Non ha torto. Il giorno prima della conferenza sono entrato in un minimarket a Londra e ho chiesto una sigaretta elettronica. Il negoziante mi ha venduto qualcosa che ha tirato fuori da sotto il bancone, che chiaramente non rispettava le norme britanniche sulle dimensioni del serbatoio e sul contenuto di nicotina, non aveva avvertenze sanitarie sulla confezione e sapeva di cherosene.
All’introduzione dell’imposta sui prodotti per lo svapo è seguito l’annuncio che il governo intende obbligare tutti i negozi a vendere i prodotti per lo svapo in confezioni neutre e a tenerli dietro il bancone, proprio come le sigarette. Se ci saranno negozi di svapo che riusciranno a sopravvivere all’introduzione dell’imposta, l’impossibilità di esporre i propri prodotti li costringerà a chiudere immediatamente. Che senso ha avere un negozio di sigarette elettroniche se non puoi far sapere ai passanti che vendi sigarette elettroniche?
Il negozio dove ho comprato la mia sigaretta elettronica illegale era un negozio di cellulari che non era specializzato in sigarette elettroniche, ma sapevano chiaramente che quello che vendevano era illegale.
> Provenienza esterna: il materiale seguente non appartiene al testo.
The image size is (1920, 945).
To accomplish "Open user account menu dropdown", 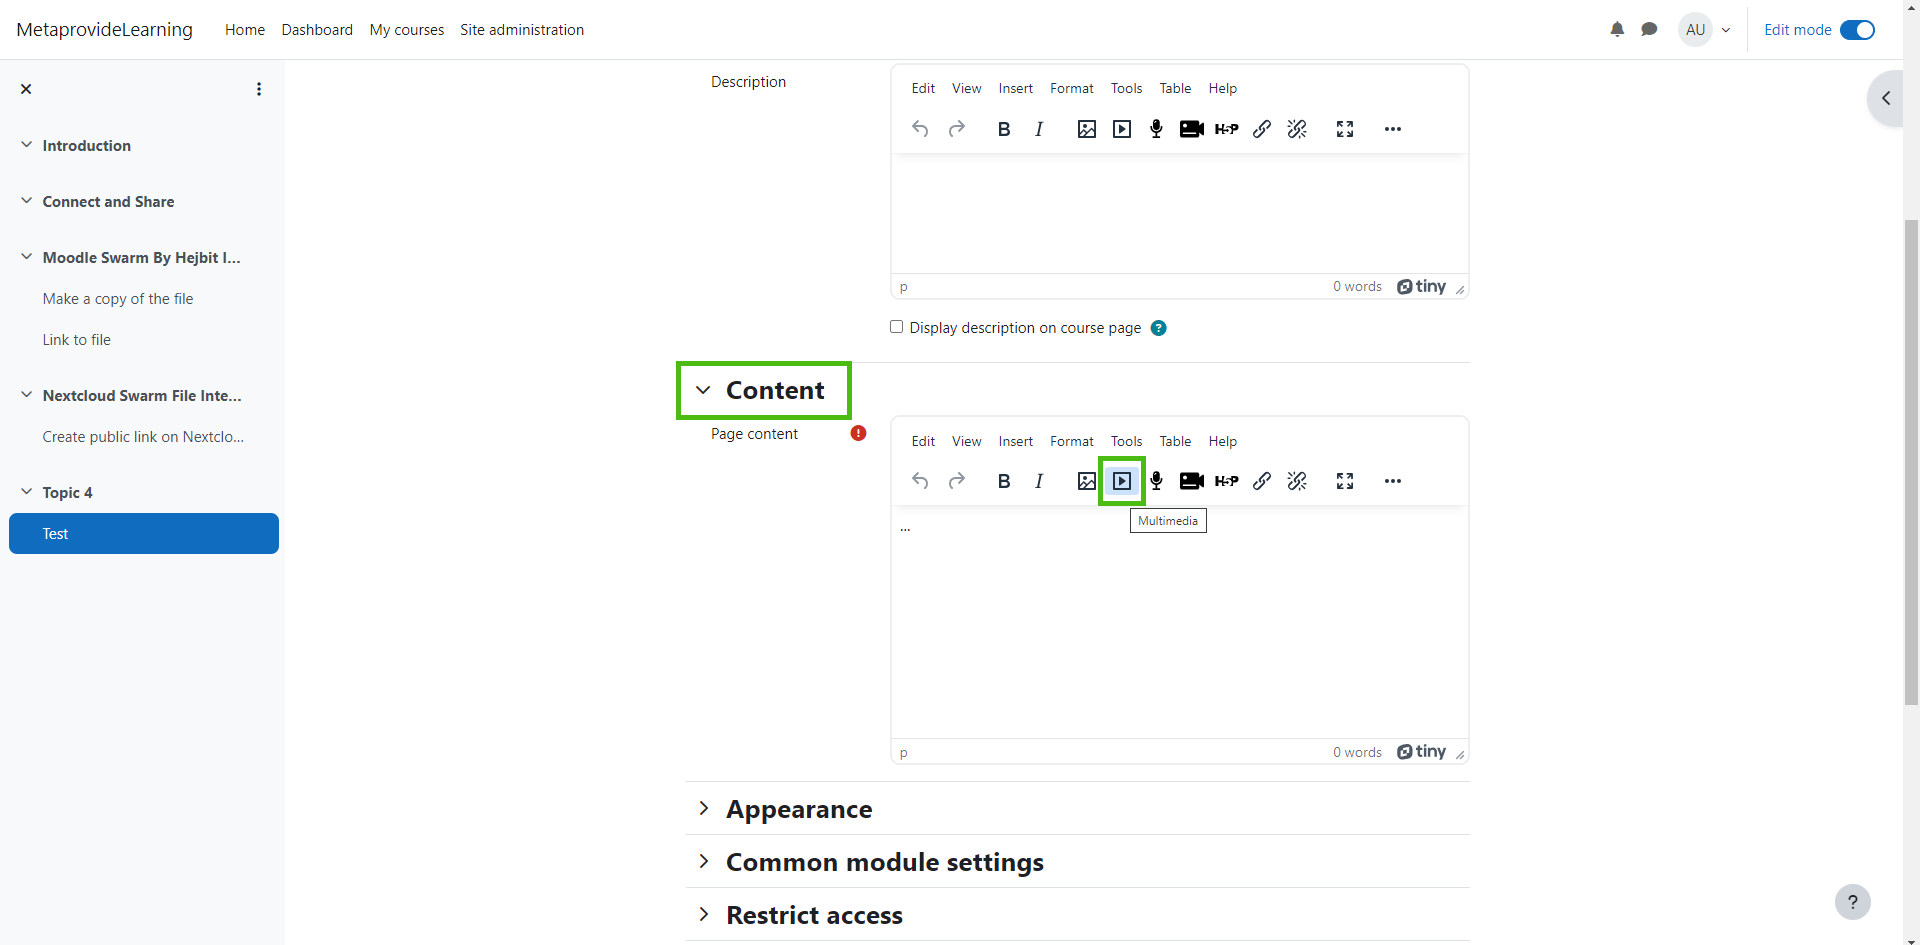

Ho il sospetto che non verrebbero considerati un negozio di sigarette elettroniche, a prescindere dalle modifiche raffazzonate che il governo si inventerà, e che si risparmieranno l’ennesimo aumento delle tasse.
E nemmeno i supermercati, che vendono la maggior parte delle sigarette elettroniche nel Regno Unito (per non parlare delle sigarette tradizionali – sai, quelle cose che ti uccidono): farlo farebbe lievitare i prezzi dei generi alimentari e avrebbe un effetto inflazionistico. E nemmeno i barbieri, che hanno iniziato a vendere sigarette elettroniche (spesso illegali) come attività secondaria. E nemmeno quei terribili negozi di “caramelle americane” che sembrano spuntare ovunque per vendere sigarette elettroniche.
Nonostante vendano solo una minima parte dei prodotti disponibili nei negozi tradizionali, i negozi specializzati in sigarette elettroniche – quelli più esposti ai controlli e più soggetti a ispezioni – subiranno l’impatto dell’aumento delle aliquote. I loro concorrenti – che si tratti di enormi catene di supermercati quotate in borsa con profitti colossali o di minimarket che vendono sigarette elettroniche illegali sottobanco – invece no. E questo dopo aver già subito l’applicazione di un’accisa, mentre i loro concorrenti del mercato nero la eludono.
Chiunque riesca a sopravvivere a entrambi questi colpi non potrà più esporre i propri prodotti, mandando all’aria anche l’ultimo briciolo di affluenza su cui avrebbe potuto sperare.
Se fossi il proprietario di un negozio di sigarette elettroniche, oggi invocherei la forza maggiore sul mio contratto d’affitto e me ne andrei. Magari Oxfam potrebbe rilevare il locale, e la gente potrebbe ricominciare a lamentarsi dei negozi di beneficenza. A proposito, i negozi di beneficenza sono esenti dal pagamento delle tasse comunali sulle attività commerciali.